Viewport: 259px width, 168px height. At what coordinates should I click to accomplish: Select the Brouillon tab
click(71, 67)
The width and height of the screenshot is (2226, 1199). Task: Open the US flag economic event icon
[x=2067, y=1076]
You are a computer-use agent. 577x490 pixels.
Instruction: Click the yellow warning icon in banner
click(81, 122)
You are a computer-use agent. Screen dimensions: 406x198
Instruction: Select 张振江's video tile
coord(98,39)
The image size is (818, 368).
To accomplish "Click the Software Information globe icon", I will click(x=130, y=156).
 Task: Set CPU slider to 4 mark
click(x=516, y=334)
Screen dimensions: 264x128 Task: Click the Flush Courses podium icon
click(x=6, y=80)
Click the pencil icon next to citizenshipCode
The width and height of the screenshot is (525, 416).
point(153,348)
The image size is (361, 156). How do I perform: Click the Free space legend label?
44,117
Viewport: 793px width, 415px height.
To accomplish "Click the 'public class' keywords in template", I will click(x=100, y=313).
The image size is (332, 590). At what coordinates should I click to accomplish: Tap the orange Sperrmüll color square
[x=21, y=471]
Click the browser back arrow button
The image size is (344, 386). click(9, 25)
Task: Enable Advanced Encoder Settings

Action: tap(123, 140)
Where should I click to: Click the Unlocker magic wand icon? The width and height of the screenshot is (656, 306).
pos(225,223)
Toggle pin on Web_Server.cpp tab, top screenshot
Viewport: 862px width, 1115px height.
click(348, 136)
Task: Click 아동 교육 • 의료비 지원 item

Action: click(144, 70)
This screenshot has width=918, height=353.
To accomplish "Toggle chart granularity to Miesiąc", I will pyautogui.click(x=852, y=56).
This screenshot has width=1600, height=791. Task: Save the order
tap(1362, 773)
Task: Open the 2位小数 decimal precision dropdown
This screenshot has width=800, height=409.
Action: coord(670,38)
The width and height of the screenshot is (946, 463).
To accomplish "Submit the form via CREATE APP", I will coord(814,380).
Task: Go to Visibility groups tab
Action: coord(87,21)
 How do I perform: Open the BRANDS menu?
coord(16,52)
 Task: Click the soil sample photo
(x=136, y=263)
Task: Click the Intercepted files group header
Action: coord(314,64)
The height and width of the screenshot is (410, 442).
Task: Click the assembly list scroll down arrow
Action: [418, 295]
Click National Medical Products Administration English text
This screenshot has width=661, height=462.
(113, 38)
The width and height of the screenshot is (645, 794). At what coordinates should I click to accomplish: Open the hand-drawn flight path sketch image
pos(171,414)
※ ※ ※
WORK ITEM: Collect the lines of the data that carry the word "agent".

YOUR RESPONSE:
You are a computer-use agent. 577x490 pixels.
You are a computer-use agent. Screen dimensions: 406x198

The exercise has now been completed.